Executives Are Buying Shares of Their Own Beaten-Down Stocks

It’s one of the most effective trading strategies ever devised ... and you have one of Wall Street’s most infamous scandals to thank for it.

It’s one of the most effective trading strategies ever devised…

And you have one of Wall Street’s most infamous scandals to thank for it.

I’ve used this strategy many times myself to help identify value stocks for the Total Wealth Insider newsletter.

And at the end of the month, we’re going to put that strategy to work as a stand-alone trading service run by Senior Analyst Brian Christopher.

What was the scandal, you ask?

The name Albert Wiggin draws a blank today. In the 1920s, he was one of the era’s most respected Wall Street bankers.

Respected, that is, until the 1929 crash.

Scandal!

Wiggin came clean when Senate investigators probed Wall Street’s trading practices. It was front-page news when the banker admitted the existence of a secret stock-trading “pool.”

The fund existed solely to quietly buy his bank’s stock — or even sell it short. Wiggin made $50,000 in 1928 alone by making such side bets.

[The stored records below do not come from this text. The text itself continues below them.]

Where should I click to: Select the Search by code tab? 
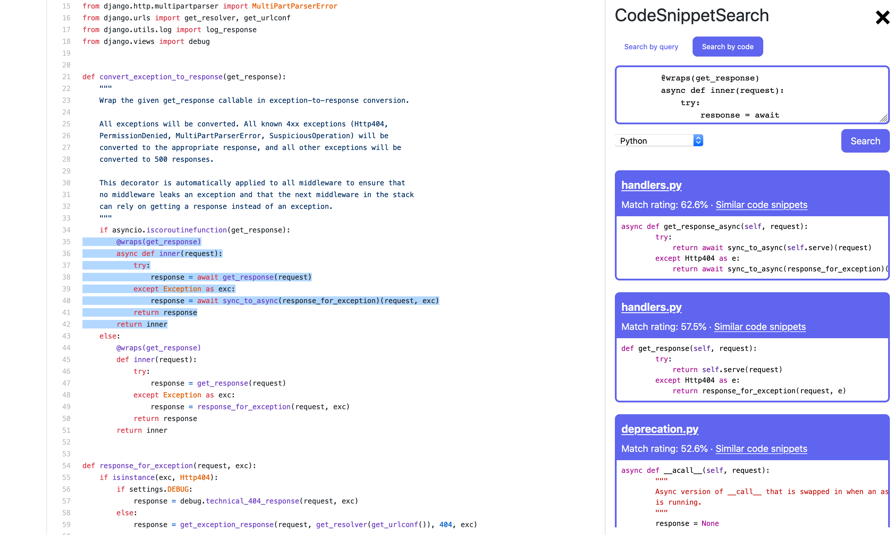727,47
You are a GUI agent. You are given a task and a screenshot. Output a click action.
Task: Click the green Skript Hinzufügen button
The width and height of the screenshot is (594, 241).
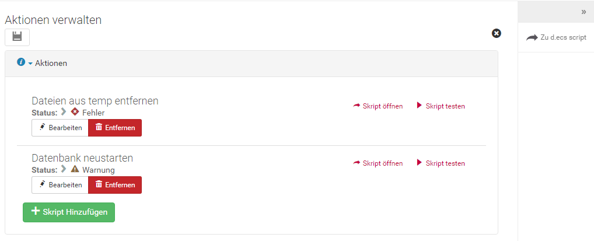click(x=69, y=212)
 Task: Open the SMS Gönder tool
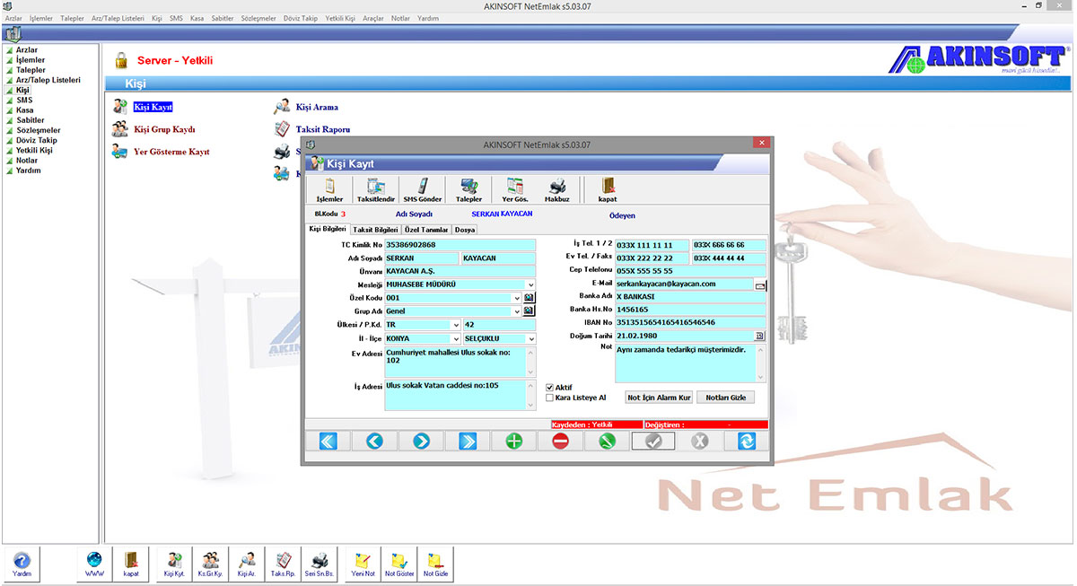[x=421, y=188]
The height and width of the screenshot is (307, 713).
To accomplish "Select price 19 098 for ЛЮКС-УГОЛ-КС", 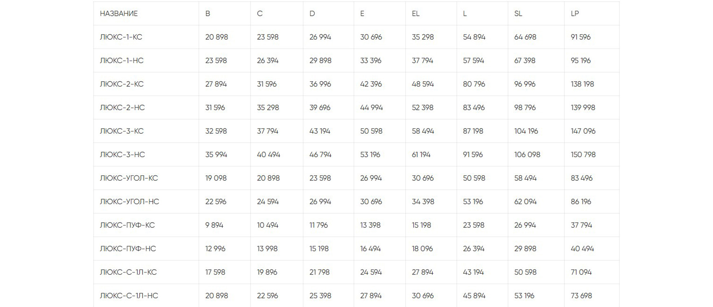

It’s one of the most effective trading strategies ever devised ... and you have one of Wall Street’s most infamous scandals to thank for it.

(Source: Library of Congress)

It wasn’t illegal at the time. But it wasn’t ethical either.

Regulators soon put a stop to it.

But in doing so, they created a way that any investor could benefit from “insider trading” — if you know where to look.

See, corporate insiders can still legally buy or sell their own company’s stock. But they have to disclose those actions to the Securities and Exchange Commission (SEC) within a few days’ time.

The SEC then publishes the info on its website.

That’s handy information to have in the case of, say, a beaten-down stock.

Wall Street may not like the company. But what does it say about the value of the shares if executives start buying them with their own personal funds?

It speaks volumes.

Insider Trading Beats the Market

Netflix Inc. (Nasdaq: NFLX) is a good example.

In early 2012 the company was coming off a disastrous year. The shares were down 75%. Analysts thought Netflix had lost its way.

Yet a pair of Netflix board members stepped up with $15 million worth of insider “open market” stock purchases.

The stock doubled in nine months, and rocketed 600% in the next three years.

One of the earliest academic studies on this strategy was published in 1964 by finance professor Donald L. Rogoff. Buying the same stocks as corporate insiders, he found, yielded a return of nearly 50%, compared to the market’s return of 30% for the study period.

Another study, published in Barron’s in 1976 by Marty Zweig, found an annualized return of nearly 46% versus the market’s return of 15%.

Still more in later decades found similar results, even when applied to blue-chip stocks in Germany or the United Kingdom.

An Effective Trading Strategy

Total Wealth Insider Senior Analyst Brian Christopher recently wrapped up a months-long effort to build a trading strategy based in part on these kinds of studies. You can view our latest video together here.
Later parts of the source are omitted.